Mindestens so losgelöst wie die Häuserwand und die Stühle auf dem zugehörigen Albumcover agieren COHEED AND CAMBRIA auf ihrem achten Studioalbum „The Color Before The Sun“. Ein ganz und gar künstlerisches und wunderbar anzusehendes Artwork, wie ich finde. Losgelöst haben sich die New Yorker von ihrem progressiven Stil fast komplett. Das wirkt über viele Strecken äußerst erschreckend, hinterlässt aber auch einige schöne Momente.
Der Opener „Island“ schwingt zu Beginn mit aufgeblasener Stadionrock-Attitüde und einem klebrig-süssen Glamrock-Refrain ordentlich und weitausholend die 80er-Jahre-Keule. Gleich nochmal die CD und das Digisleeve überprüfen: Doch, das sind schon COHEED AND CAMBRIA die da aus den Boxen kommen. Und im Jahr 2015 befinden wir uns auch immer noch. Eine spontane Zeitreise ist schon mal ausgeschlossen, als der Song in gängigen nordamerikanischen Alternative Rock abdriftet.
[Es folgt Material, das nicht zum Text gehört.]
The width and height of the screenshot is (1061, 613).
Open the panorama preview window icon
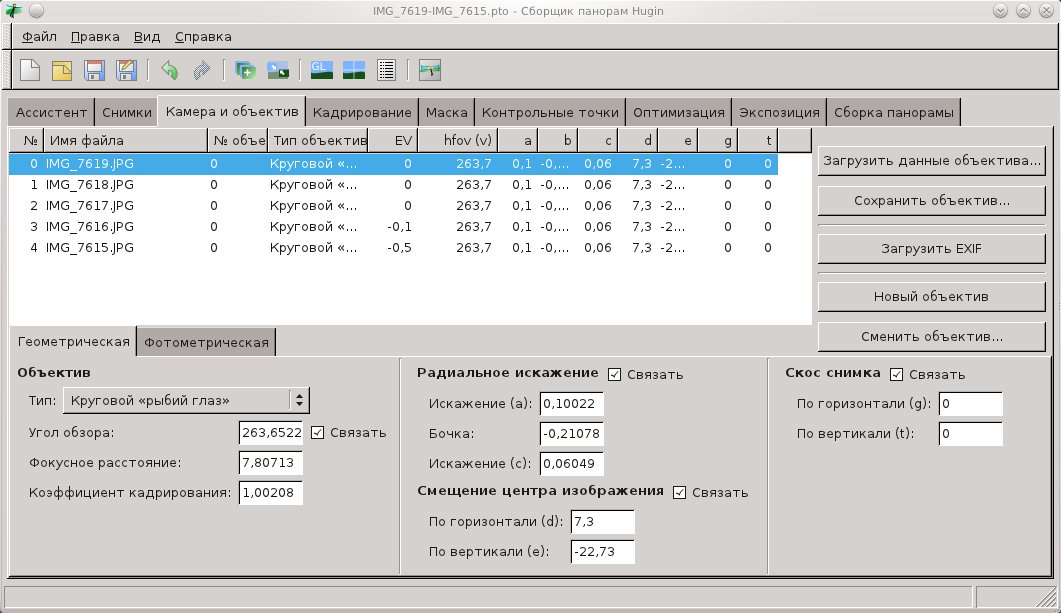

In diesem Stil wird dann auch größtenteils weiter verfahren. Mal machen die vier Musiker eine Halbballade daraus („Colors“), bedienen sich an angeproggten Wave-Strukturen (da wären auch wieder die 80er-Jahre), präsentieren klassischen Powerpop („You Got Spirit, Kid“) oder kleiden ihre Musik in ein komplett akustisches Gewand („Ghost“). Ein Klavier ist ebenfalls phasenweise zu vernehmen. Die progressiven Strukturen vergangener Tage blitzen in einigen Songoutros und am Ende der Platte („The Audience“) auf. Insgesamt sind die US-Amerikaner geerdet wie noch nie, haben sich von den in vergangenen Jahren präsenten Kosmos-Themen verabschiedet und liefern alltägliche Themen wie Vaterschaft und viele artverwandte emotionsbehaftete Themen.
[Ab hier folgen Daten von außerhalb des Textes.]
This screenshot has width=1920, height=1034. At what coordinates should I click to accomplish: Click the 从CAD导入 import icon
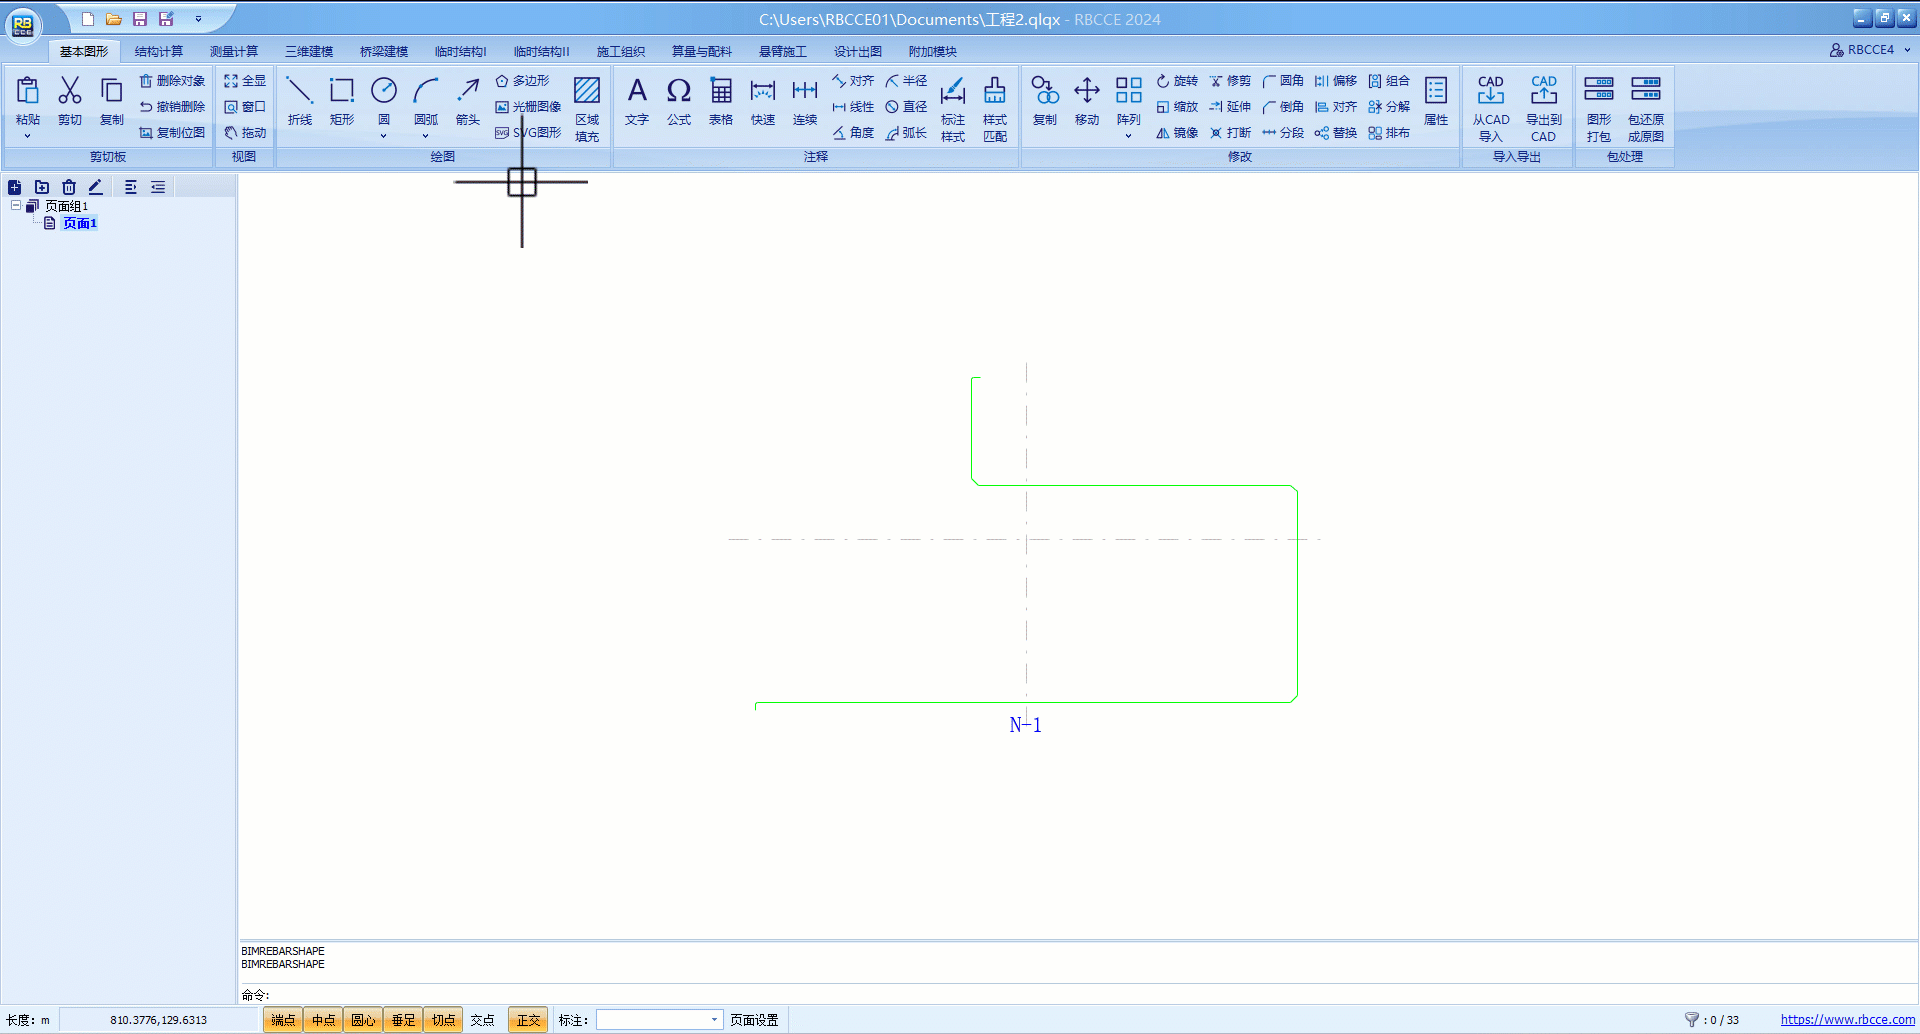(x=1490, y=108)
Langweilig sind COHEED AND CAMBRIA im Jahr 2015 nicht, aber „The Color Before The Sun“ ist sehr überraschend ausgefallen. Man hat viele der prägnanten Stilmittel über Bord geworfen und bewegt sich musikalisch zwischen 1980 und Anfang der 2000er. Bei aller Klasse des Songmaterials und der Produktion bleibt aber leider unter dem Strich ein ernüchterndes Werk geradlinigen Alternative Rocks. Das Release ist in Ordnung, die alten COHEED AND CAMBRIA waren aber deutlich intensiver und spannender.